- Freedom Park DGC utilizes a corner of a large multi-use park, offering up 21 holes of mostly open, mostly grassy prairie golf with a large (for the area) hill that provides a decent amount of elevation. Trees are sparse throughout much of the course, although there's a fair amount of prairie-like schule to content with in places, especially the front nine and hole #'s 14 and 15. A railroad track bounds the property to (I think) the east, with hole #'s 4 and 5 playing more or less alongside. After squeezing the most out of the hill's elevation on the front nine, with hole #9 being a long downhill bomb, the course crosses a small creek (dry during my rounds) that bisects the course. This creek is lined with tall, thick grasses, weeds, and in places, trees. Hole # 10 uses the tree line to good effect on one of the few holes to actually have a "wooded" feel to it, despite it basically being an open straight shot with a tree protecting the basket atop a small bump of elevation. The rest of the course feels crammed into the remaining space on the far side of the creek. Hole #'s 14 and 15 both play without a real fairway, and are basically just "up-and-over" shots that require little skill; punishment (in the form of the dry creek and super thick grasses) is harsh, and these holes (despite being easy) seem like poor design, especially considering you've got to back track down fairways to complete this sequence. Hole #'s 17- 21 complete the course out in the rolling grassy open area, nothing but wind, distance, and elevation to contend with; hole #21 is the exception with a few red, white, and blue painted poles surrounding the green, I guess to keep it from being another completely open hole. Hole #18 again throws off the large hill, this time from the very top.
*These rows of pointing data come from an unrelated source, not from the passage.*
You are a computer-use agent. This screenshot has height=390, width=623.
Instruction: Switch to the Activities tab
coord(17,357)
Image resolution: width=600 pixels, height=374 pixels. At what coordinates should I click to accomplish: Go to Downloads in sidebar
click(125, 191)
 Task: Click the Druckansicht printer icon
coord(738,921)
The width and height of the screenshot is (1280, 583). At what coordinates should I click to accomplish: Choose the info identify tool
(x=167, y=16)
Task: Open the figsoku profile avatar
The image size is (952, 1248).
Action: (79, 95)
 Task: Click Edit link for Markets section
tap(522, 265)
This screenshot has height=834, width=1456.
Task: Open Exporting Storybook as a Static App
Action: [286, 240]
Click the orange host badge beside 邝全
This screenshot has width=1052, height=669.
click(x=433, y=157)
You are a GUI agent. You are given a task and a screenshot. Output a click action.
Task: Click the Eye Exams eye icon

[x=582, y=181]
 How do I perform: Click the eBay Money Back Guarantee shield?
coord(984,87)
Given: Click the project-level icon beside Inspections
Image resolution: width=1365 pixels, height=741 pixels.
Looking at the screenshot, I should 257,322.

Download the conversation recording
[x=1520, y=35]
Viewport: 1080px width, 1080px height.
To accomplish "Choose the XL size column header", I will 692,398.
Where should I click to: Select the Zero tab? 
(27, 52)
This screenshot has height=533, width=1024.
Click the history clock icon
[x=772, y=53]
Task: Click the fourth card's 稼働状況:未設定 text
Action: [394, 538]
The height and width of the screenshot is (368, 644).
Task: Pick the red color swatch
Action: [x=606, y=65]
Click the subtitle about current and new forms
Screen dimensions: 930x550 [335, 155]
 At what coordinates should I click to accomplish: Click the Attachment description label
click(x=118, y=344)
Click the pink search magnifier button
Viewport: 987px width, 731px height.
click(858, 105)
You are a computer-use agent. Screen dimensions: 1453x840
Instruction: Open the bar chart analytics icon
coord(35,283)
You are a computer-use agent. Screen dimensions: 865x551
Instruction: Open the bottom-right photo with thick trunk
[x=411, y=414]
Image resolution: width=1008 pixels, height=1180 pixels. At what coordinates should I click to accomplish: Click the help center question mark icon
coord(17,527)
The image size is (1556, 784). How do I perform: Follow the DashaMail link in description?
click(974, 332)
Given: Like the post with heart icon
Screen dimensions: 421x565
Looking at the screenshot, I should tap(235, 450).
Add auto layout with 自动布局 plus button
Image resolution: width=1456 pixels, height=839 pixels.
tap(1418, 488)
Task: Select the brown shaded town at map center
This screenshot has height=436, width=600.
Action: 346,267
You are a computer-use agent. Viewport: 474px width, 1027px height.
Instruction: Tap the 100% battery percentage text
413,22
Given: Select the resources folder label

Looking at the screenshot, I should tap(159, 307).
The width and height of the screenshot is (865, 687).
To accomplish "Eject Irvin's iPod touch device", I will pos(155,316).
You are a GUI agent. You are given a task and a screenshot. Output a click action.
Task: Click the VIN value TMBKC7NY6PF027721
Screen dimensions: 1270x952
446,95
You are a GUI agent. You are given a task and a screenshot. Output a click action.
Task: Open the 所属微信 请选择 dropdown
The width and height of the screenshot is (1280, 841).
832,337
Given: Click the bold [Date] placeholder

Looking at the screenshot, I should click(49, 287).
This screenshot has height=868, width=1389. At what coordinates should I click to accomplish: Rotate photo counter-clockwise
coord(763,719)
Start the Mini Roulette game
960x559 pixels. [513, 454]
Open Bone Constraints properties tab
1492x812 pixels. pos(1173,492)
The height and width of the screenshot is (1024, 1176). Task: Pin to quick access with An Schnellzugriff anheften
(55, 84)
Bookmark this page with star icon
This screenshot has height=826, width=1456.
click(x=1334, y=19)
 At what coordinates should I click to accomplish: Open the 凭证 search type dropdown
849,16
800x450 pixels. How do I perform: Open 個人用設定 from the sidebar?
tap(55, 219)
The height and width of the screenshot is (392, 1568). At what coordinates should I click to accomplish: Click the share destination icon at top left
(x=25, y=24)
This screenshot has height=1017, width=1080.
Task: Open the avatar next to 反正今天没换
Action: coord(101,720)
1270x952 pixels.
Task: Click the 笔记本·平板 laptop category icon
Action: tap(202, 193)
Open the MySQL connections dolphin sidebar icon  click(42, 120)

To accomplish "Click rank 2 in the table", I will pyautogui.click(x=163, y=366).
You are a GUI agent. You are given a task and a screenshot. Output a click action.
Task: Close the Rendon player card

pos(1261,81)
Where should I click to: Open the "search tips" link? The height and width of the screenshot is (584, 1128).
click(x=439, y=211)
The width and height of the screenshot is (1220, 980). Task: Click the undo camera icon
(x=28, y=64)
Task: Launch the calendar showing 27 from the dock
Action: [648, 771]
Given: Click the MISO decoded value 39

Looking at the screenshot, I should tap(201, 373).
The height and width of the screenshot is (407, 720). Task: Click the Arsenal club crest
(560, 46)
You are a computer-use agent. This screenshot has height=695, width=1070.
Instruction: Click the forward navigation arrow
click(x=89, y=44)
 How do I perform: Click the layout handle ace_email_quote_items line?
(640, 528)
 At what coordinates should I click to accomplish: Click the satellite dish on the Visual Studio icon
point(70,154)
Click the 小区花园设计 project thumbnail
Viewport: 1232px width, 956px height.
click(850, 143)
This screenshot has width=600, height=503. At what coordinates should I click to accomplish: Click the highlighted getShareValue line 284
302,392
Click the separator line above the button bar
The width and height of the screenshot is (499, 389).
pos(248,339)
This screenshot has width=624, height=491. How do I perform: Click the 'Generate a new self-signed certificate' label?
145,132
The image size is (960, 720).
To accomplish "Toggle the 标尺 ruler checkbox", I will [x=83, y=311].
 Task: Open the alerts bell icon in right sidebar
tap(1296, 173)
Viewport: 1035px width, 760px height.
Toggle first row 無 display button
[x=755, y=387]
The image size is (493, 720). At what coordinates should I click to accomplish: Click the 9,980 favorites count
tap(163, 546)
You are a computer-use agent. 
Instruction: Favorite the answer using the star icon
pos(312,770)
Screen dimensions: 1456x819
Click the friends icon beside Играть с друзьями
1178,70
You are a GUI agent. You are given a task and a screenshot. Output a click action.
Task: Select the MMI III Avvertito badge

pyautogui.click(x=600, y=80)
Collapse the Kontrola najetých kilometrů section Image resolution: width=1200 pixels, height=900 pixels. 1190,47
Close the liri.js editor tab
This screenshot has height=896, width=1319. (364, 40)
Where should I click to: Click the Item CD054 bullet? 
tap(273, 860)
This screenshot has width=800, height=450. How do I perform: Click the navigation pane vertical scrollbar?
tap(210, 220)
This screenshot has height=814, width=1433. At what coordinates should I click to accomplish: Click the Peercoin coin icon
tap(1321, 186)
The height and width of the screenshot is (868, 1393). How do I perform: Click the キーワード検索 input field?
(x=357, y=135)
- All the elevation on site is used to maximum potential. Hole #'s 1, 7, 8, 9, 10, 17, 18, 21 etc. all are fun holes because of the successful incorporation of the available elevation changes.
- Double mandatory, marked in red on two trees, on hole # 7. For the shorts it's an easy downhill look from the tee, but from the long tee you'll need to layup at the top of the hill to get into good position to hit the mando.
- Good concrete tees for the most part, although a few tees were wood-framed carpet/turf. The two or three carpet tees were fairly beat and springy in a decidedly bad way.
- Good signage with routes, distances, topography changes, OB, next tee, et al. Baskets were flagged and easily visible. Each basket has one spoke spray-painted in order to point the way to the next hole. Unfortunately, a few of the baskets are "spinners" and the "next tee spike" was pointing the wrong direction. Fairways, greens, and OBs marked with orange flags.
- Decent mix of distances, coupled with the elevation, help save this course from falling into a two-dimensional, wide open, disc golf purgatory.